WHAT TO WORK ON:
[1] According to the Drillia quadrasi passage, how many ribs are on the penultimate whorl?
[2] Carry on the Drillia quadrasi species description, picking up after its last sentence.

[SOURCE PASSAGE Boundary: Start]

Species of gastropod

Drillia quadrasi is a species of sea snail, a marine gastropod mollusk in the family Drilliidae.

==Description==
The length of the shell of the shell varies between 9 mm and 16½ mm; its diameter attains 6½ mm.

(Original description in Latin) The shell is elongated-spindle-shaped and very solid. It is shiny, and bright reddish or chestnut-colored. Sometimes it is adorned with a lighter, rather indistinct spiral band following an incision below the suture. The spire is exactly turreted, and the apex is very sharp.

The 10 whorls are somewhat stepped, slightly constricted and pressed close at the rather shallow suture, and convex underneath. They are ornamented with dull, somewhat vertical, convex ribs — 9-10 on the penultimate whorl — otherwise they are smooth. The body whorl is somewhat swollen above, narrowed below, and girdled at the base by about 7 ridges. It is equipped with a vertical rib located before the aperture that is much stronger than the others, and is almost equal to 3/7 of the shell's height.

[SOURCE PASSAGE Boundary: End]
[INPUT DATA Boundary: Start]

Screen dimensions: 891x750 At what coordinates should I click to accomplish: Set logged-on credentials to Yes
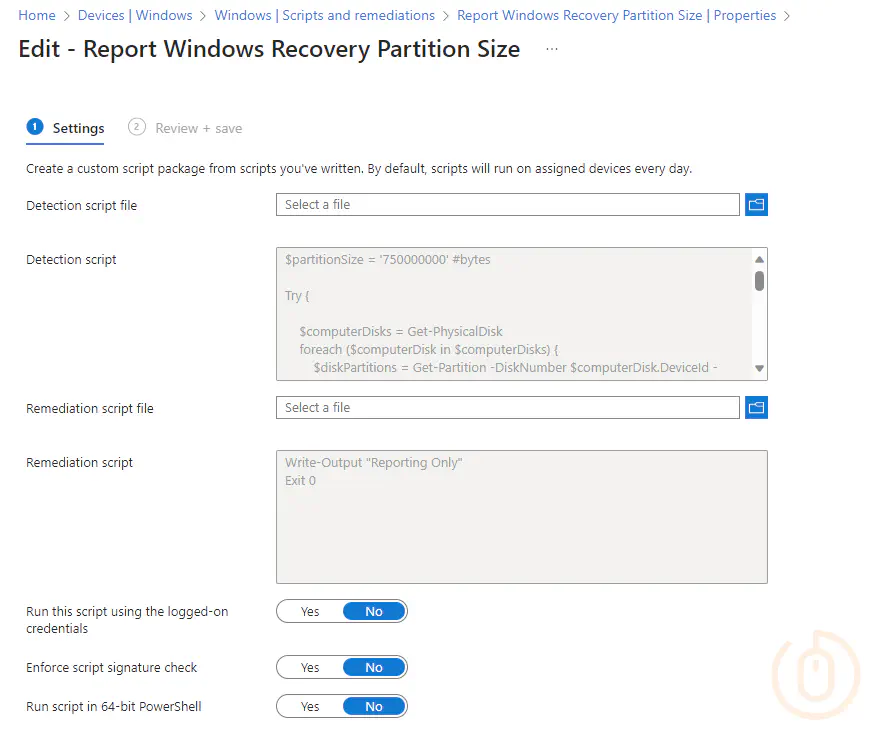310,611
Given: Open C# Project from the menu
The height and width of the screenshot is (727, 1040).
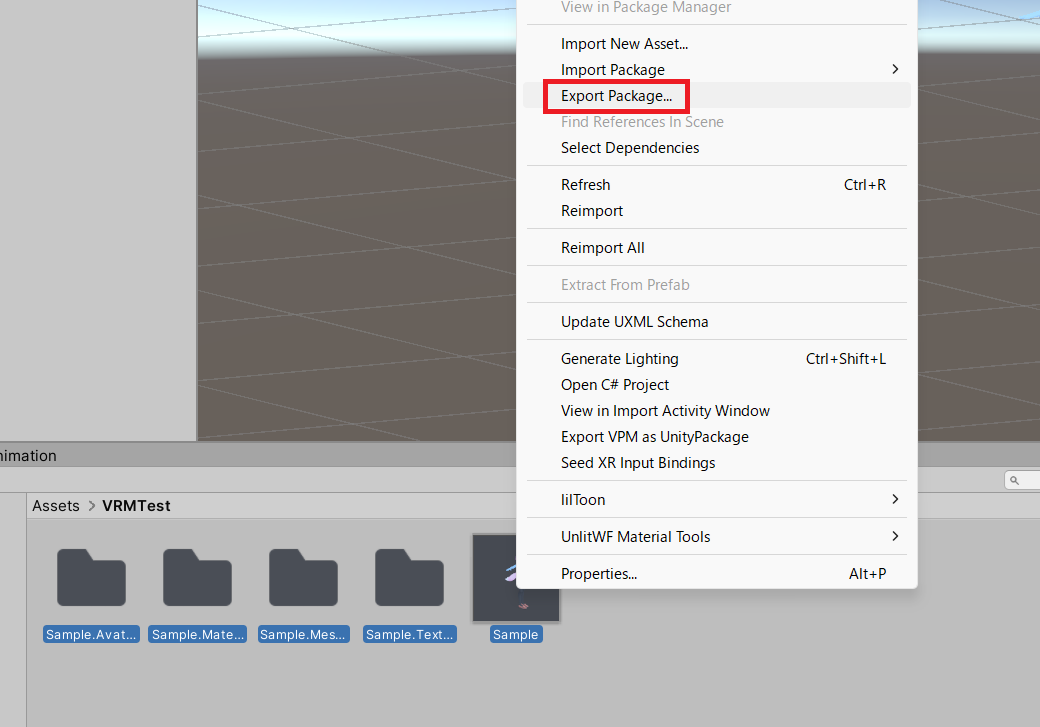Looking at the screenshot, I should click(x=615, y=385).
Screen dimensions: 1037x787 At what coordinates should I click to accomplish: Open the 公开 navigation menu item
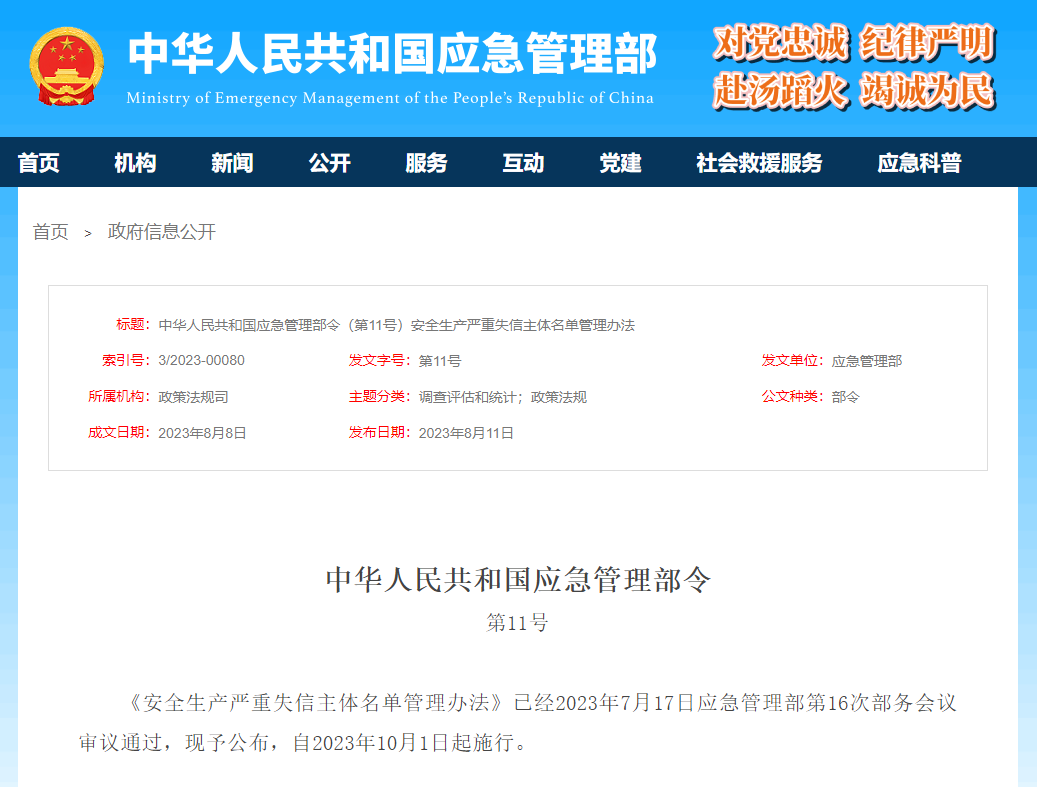coord(330,163)
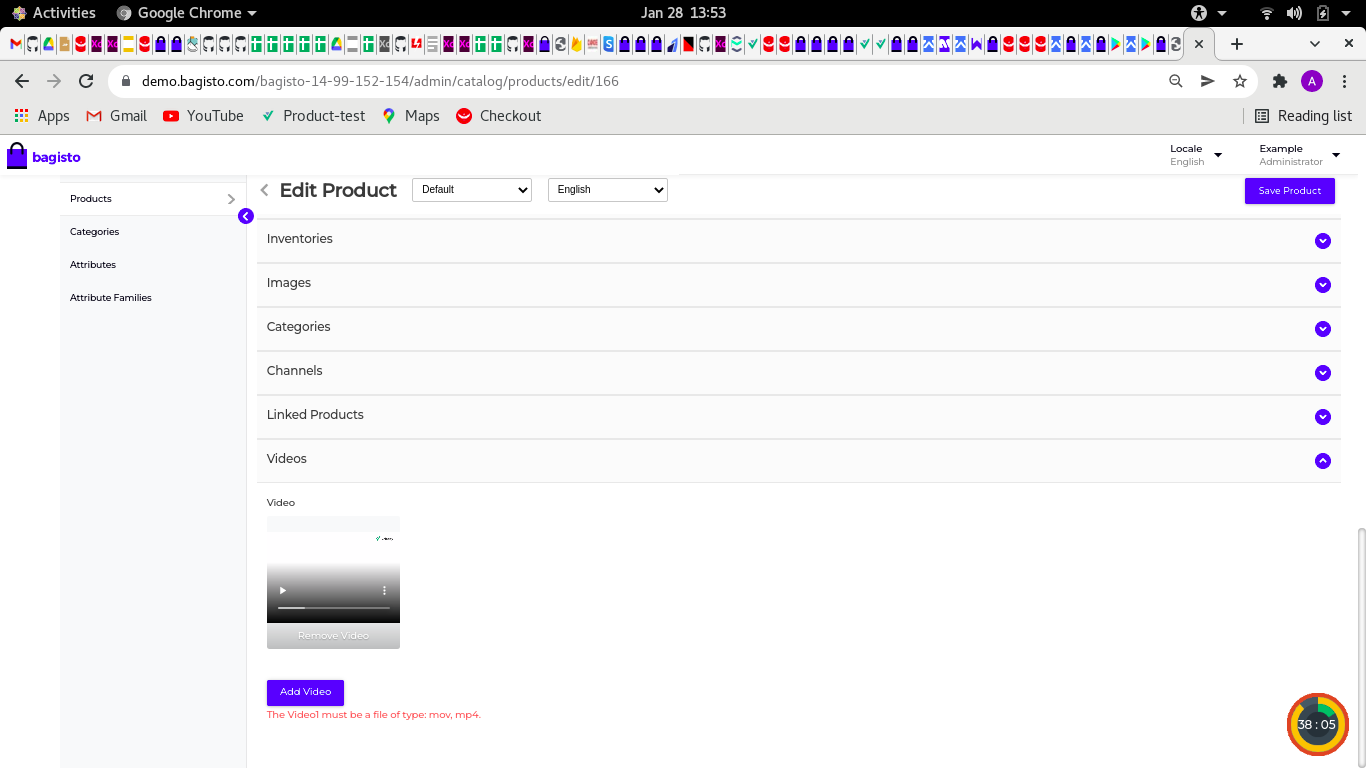This screenshot has height=768, width=1366.
Task: Open the Google Chrome menu in top bar
Action: click(x=186, y=13)
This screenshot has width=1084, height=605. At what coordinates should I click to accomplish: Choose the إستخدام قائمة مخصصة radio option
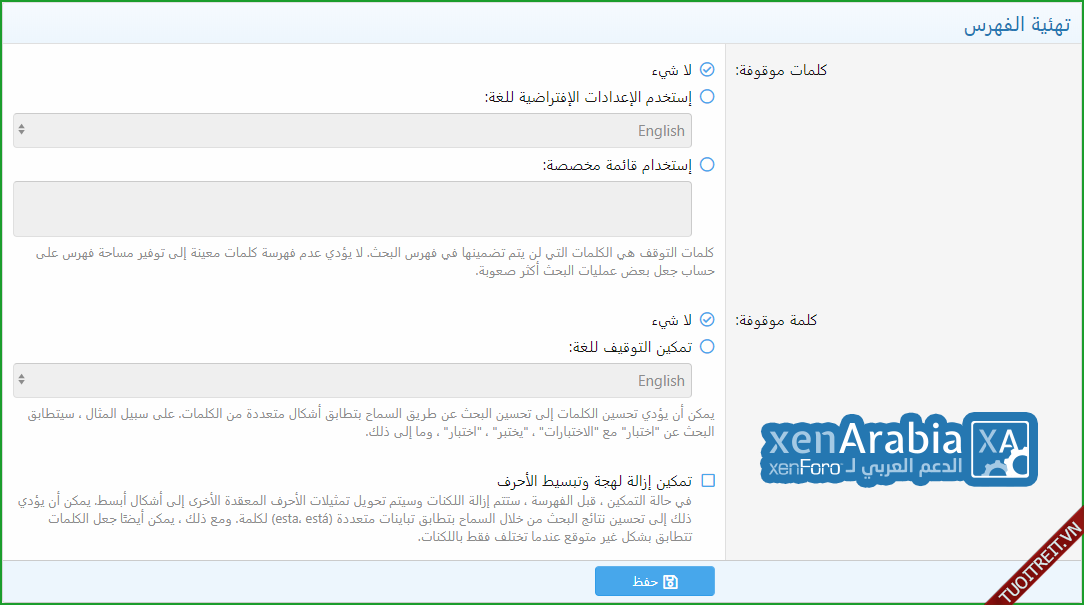tap(707, 165)
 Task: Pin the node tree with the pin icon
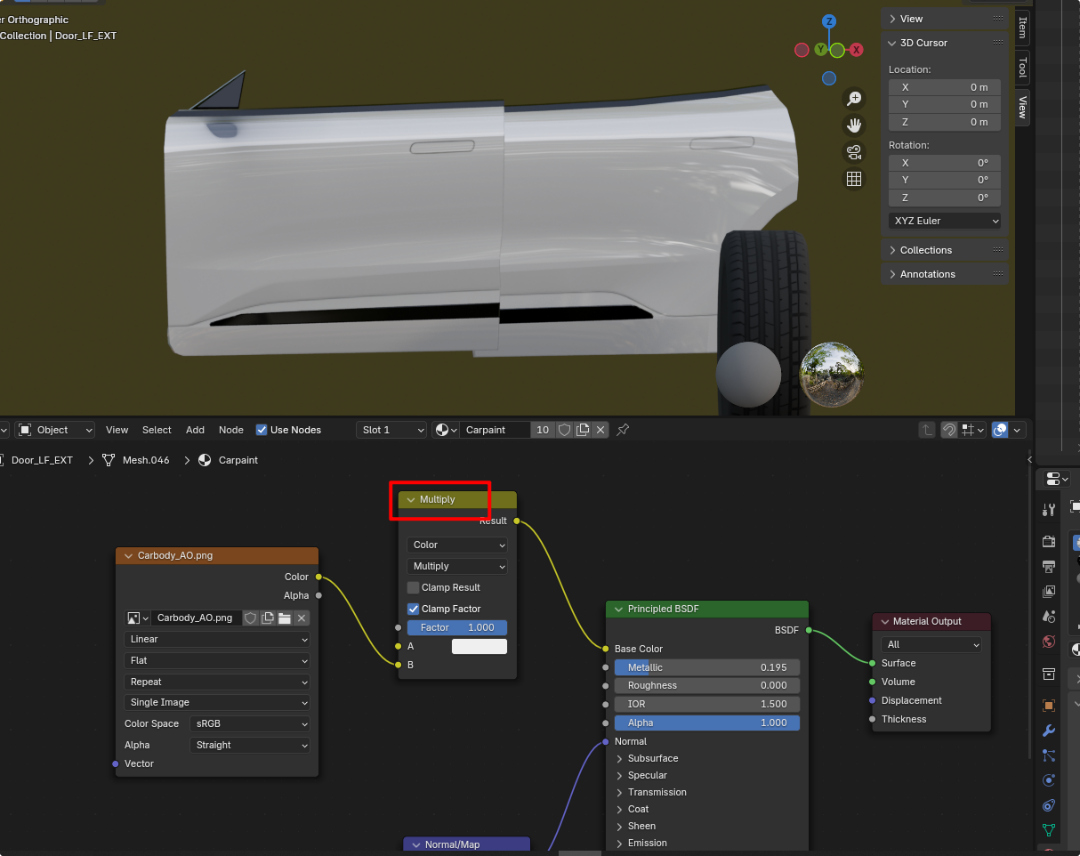(x=623, y=430)
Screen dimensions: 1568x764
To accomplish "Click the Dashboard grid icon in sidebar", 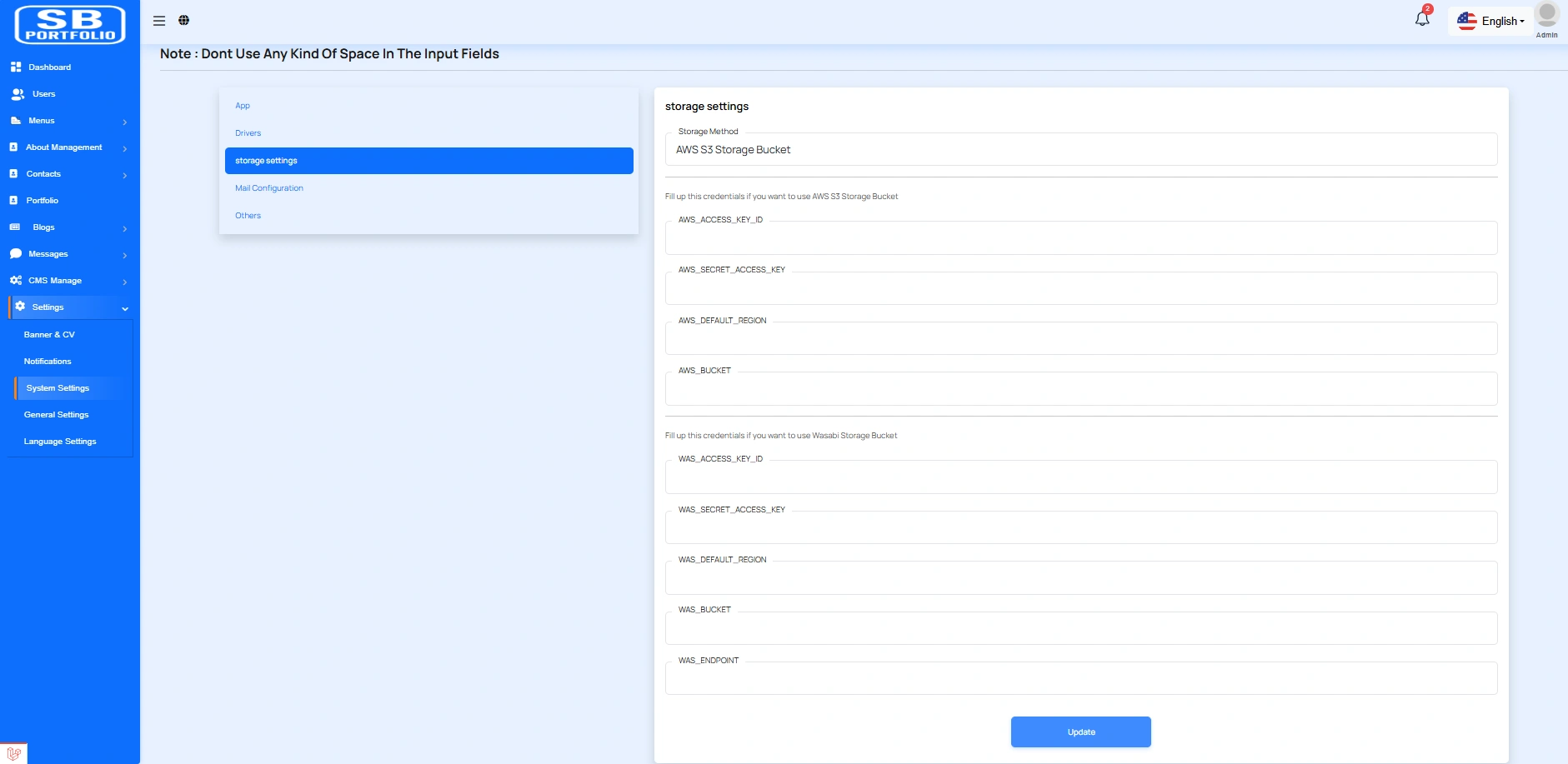I will click(16, 67).
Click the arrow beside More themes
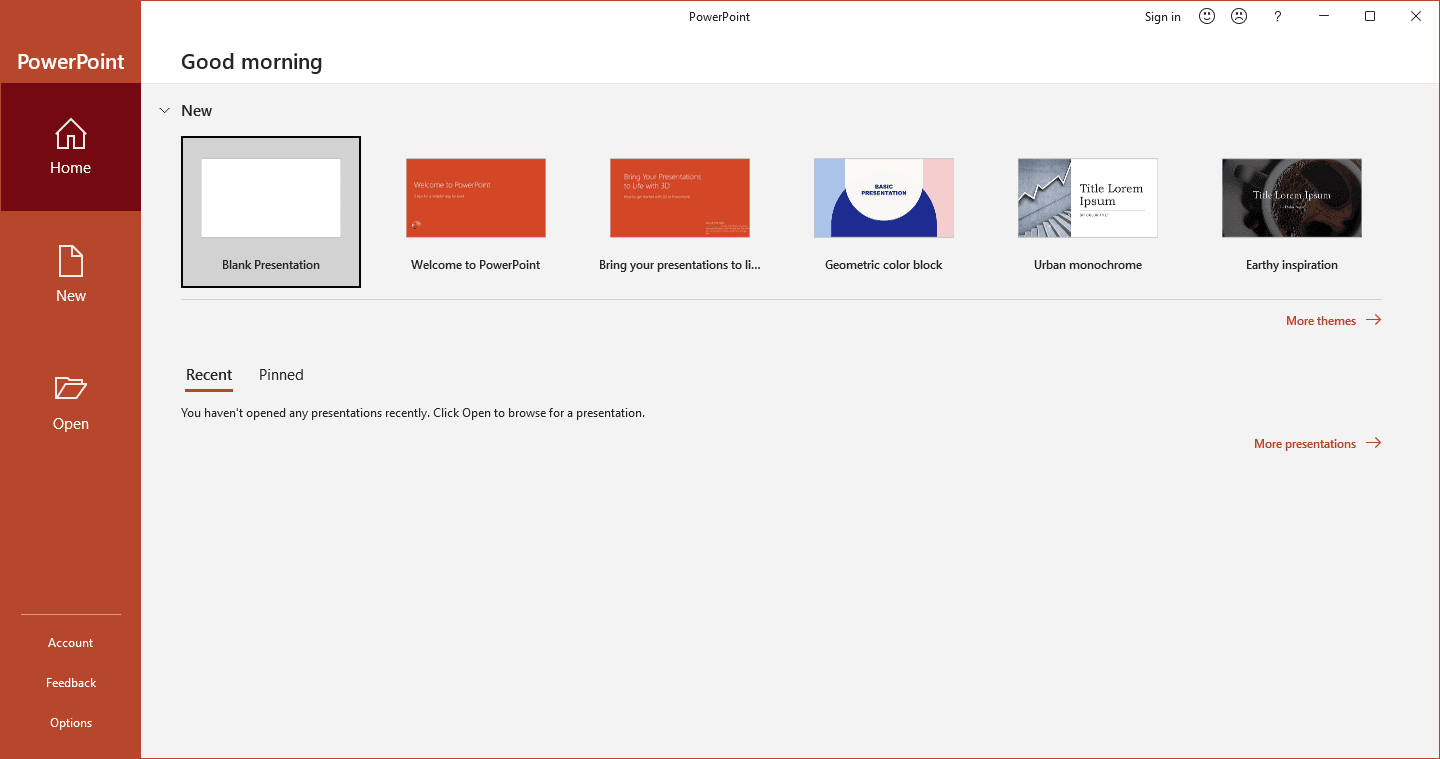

[INPUT DATA Boundary: End]

ANSWERS FOR THE EXERCISE:
[1] 9-10

[2]
The aperture is narrow and somewhat triangular, pointed at the base, chestnut-colored with white within the opening. It has a wide and deep incision, separated from the suture by a thick threshold bearing a semiglobular nodule. The right lip is acute, strongly extended in an arc, and again emarginated at the base, smooth on the inside. The columella is straight, narrow, and smooth. The siphonal canal is almost absent, very short, and extends to the right.

==Distribution==
This marine species occurs off the Philippines.